AlphaFold3, un modelo de predicción de la estructura de proteínas que ha causado gran revuelo en el campo de las ciencias biológicas, ha provocado intentos generalizados de reproducirlo porque solo publicó el artículo pero no proporcionó el código. La estrategia de DeepMind permite a muchos científicos utilizar AlphaFold3 sólo un número limitado de veces en servidores específicos, lo que sin duda abre el apetito de todos. Sin embargo, el equipo de Ligo, compuesto por tres estudiantes universitarios de la Universidad de Oxford, reprodujo con éxito AlphaFold3 en solo cuatro meses y planea abrirlo, trayendo noticias interesantes a la comunidad científica. El editor de Downcodes le brindará una comprensión profunda de este destacado logro del equipo de Ligo.
En la intersección de las ciencias biológicas y la informática, AlphaFold3 ha sido como una superestrella desde su lanzamiento, atrayendo innumerables atenciones. Es una pena que Google DeepMind solo nos haya dado un documento, pero no haya proporcionado ningún código ni peso de modelo. Es como un pastel delicioso, pero solo permite que todos miren la apariencia sin poder probarlo. Ante esta actitud "a puerta cerrada", muchos equipos se apresuran a realizar trabajos de reproducción.
En este ambiente acalorado, una nueva empresa llamada Ligo se destacó y se convirtió en el primer equipo en reproducir AlphaFold3. Los tres fundadores de este equipo eran todos estudiantes universitarios de la Universidad de Oxford. Lograron esta hazaña en sólo cuatro meses, lo que supone un gran regalo para la comunidad científica.

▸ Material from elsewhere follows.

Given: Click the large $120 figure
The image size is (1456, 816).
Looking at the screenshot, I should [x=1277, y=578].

AlphaFold3 se considera un hito en el campo de las ciencias biológicas, especialmente en la predicción de la estructura de las proteínas, y su potencial de aplicación es enorme. Sin embargo, la estrategia de DeepMind es bastante decepcionante. Sus trabajos sólo están disponibles para los científicos en servidores específicos y tienen un número limitado de llamadas por día, lo que parece estar allanando el camino para futuros intereses comerciales. Aun así, los investigadores están entusiasmados con este logro porque tiene el potencial de cambiar completamente las reglas del juego del descubrimiento de fármacos.

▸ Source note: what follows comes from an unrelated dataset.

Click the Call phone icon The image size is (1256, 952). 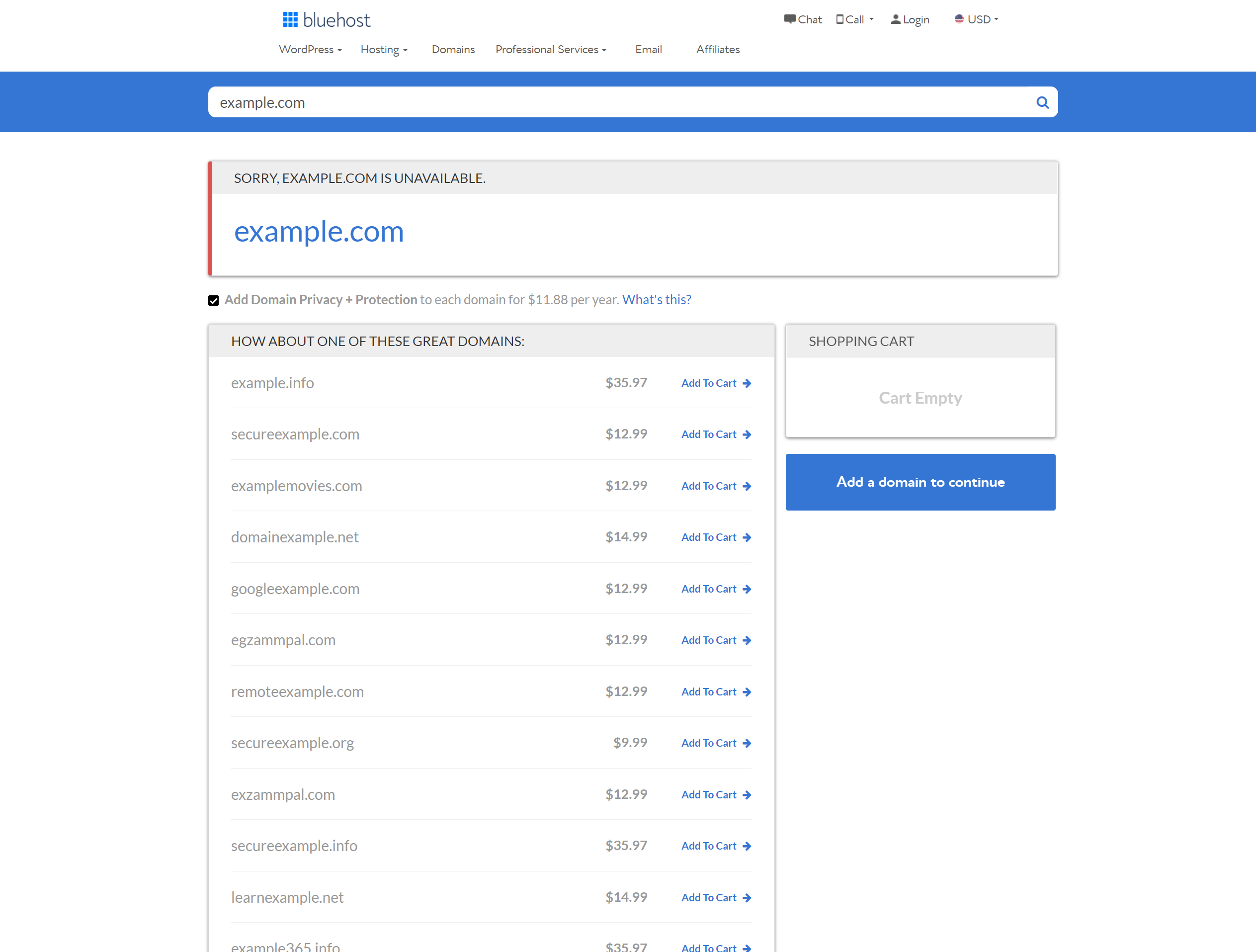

Justo cuando muchos científicos se sentían frustrados, el equipo de Ligo dio con valentía el primer paso. No sólo reprodujeron el modelo AlphaFold3, sino que también planearon abrirlo para que más personas pudieran beneficiarse. El equipo de Ligo dice que su modelo es actualmente eficaz para predecir estructuras de proteínas y que en breve aparecerán otras capacidades.
El proceso de reproducción no es simple. El equipo convirtió completamente la arquitectura del modelo en el artículo de DeepMind al código PyTorch. En el proceso, descubrieron algunos problemas en el artículo original, como el error de fórmula de la función de pérdida, que puede afectar el efecto del entrenamiento. Además, también optimizaron el modelo original, como la introducción de una capa residual para mejorar el flujo de gradiente.

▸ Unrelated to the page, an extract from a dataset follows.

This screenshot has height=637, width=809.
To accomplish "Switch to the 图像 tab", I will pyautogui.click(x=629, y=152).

Lo interesante es que el equipo de Ligo no sólo siguió las ideas del modelo original en este trabajo, sino que también innovó y probó un método de implementación más eficiente. Incluso utilizaron solo 8 GPU A100 durante el proceso de capacitación para generar el modelo correspondiente, y la eficiencia es llamativa.
Aunque DeepMind cerró temporalmente los resultados por motivos comerciales, la reproducción exitosa de Ligo dio esperanza a la gente y provocó que más equipos hicieran un seguimiento. Además de Ligo, el equipo OpenFold de la Universidad de Columbia y el desarrollador independiente Phil Wang también participan activamente en este movimiento de código abierto, formando un vívido ecosistema de investigación científica.
Dirección del proyecto: https://github.com/Ligo-Biosciences/AlphaFold3
La reproducción exitosa del equipo Ligo no solo rompió la estrategia cerrada de DeepMind, sino que también proporcionó herramientas de investigación más convenientes para los científicos de todo el mundo. Esta no es solo una victoria para AlphaFold3, sino también una victoria para el espíritu de código abierto, que presagia el vigoroso desarrollo del campo de la predicción de la estructura de proteínas en el futuro. ¡Esperamos que se unan más equipos para promover conjuntamente el progreso de las ciencias biológicas!